__Exercise instructions__. Quote the lines below word for word, leaving out the pictures.
----
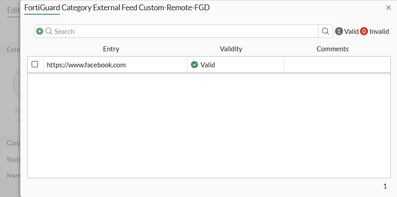Sort by the Comments column header
397x197 pixels.
[332, 49]
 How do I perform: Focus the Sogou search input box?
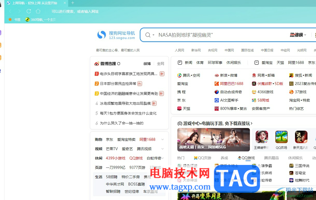pyautogui.click(x=223, y=35)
----
__In response__.
Sort by the Comments column header
397x197 pixels.
[332, 49]
 How do I perform: Focus the Sogou search input box?
pyautogui.click(x=223, y=35)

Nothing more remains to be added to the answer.